I used to think, in fact, that NCS attracted the best of the best (how else would team after team after team succeed so perfectly and be so motivated, intelligent and hard-working? How else would I see so many original campaigns and inspiring speeches?) – young people who were without fail driven, kind, supportive, eager to be creative and willing to volunteer. The stars of their school, the rare gems of their community. I was astounded that whatever the challenge, they managed to take responsibility, think for themselves and make a difference. However, I was wrong. NCS does not simply bring in a specific streamlined breed of young people who are all automatically equipped to inspire and destined to change the world. Instead, the NCS programme has the ability to include and involve any single young person in the country, and then coax out that inevitable, dazzling talent within them – regardless of who they are. That’s right – watch out, world. They are all capable.

And when it comes to raw material to work with, we are ready for, and actively welcoming of, anything. The entire programme is about social mixing and inclusivity – any background or past is welcome and an astonishing number of tailored staff roles are at hand to cater for any severity of anything from a physical disability, to a mental illness, to a learning difficulty. Rest assured that you will be on a learning curve, no matter the part you play, but the challenges faced become the glue between a staff team, the bond between young people, and ultimately the most valuable lessons each participant takes with them for life. ‘Challenge yourself’ is on our code of conduct, and with good reason.

It has been a joy to watch NCS with The Challenge develop since I first became involved: only six years after the initial pilot of the programme, the ball is well and truly rolling, and I have faith that the momentum won’t be lost any time soon. NCS does not simply tell the young people of today to go into their communities and change what isn’t good enough; it shows them how to do so, and then encourages them to do it themselves. If ‘teaching a man to fish lets him eat for life’, then NCS is the equivalent of teaching a person the necessary skills to fish sustainably, to create a fishing business and then to divide produce amongst those unable to fish themselves… With some guidance on campaigning for endangered fish in their free time.

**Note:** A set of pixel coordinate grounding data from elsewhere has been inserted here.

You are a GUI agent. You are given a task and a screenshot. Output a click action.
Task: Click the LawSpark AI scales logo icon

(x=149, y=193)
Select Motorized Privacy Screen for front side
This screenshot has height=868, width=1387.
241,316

So… Why do NCS with The Challenge? Why work with us? Why participate?


I've been to Sussex. Durham. Isle of Wight. Devon. I’ve visited countless charities, businesses and local high streets. I've managed teams, made films, organised talent shows, directed workshops, been moved to tears, been confided in, and been utterly humbled. I’ve had Total Eclipse of the Heart sung to me while frozen with fear at the top of a high ropes course. I’ve had my hand grabbed as I jump, shrieking, into the sea. I’ve campaigned about social media and mental illness in teens, given speeches on the dangers of stereotyping, visited Make-A-Wish foundation, listened to stories about the Second World War from people who were there. Now, years later and a member of staff, I’ve performed S Club 7 tributes, been dressed up as a “roadman” (twice), witnessed the most seemingly unlikely friendships grow time and time again until I have come to expect them, dealt with complex situations I never thought I would, learnt to cherish the unexpected, held myself and others together (and in turn been held together too), watched fundraisers and performances of a lifetime, been made to laugh until I was in pain – and it’s my job. Is it any wonder that four years on, I still consider NCS an essential part of my summer?

I genuinely believe that NCS with The Challenge is the beginnings of the revolution of thought we so badly need in this society and across the globe. Social mixing, acceptance, respect, team-building and communication are being instilled from the ground up, from the generations that will form our future leaders and communities. NCS with The Challenge is encouraging, year by year, the foundations of the change our messy society is thirsting for, through a committed ethos of inspiration and social action.


Current affairs may seem bleak, but have faith: there are good things coming… And while they may be only sixteen years old today, just you wait. They could well change the world.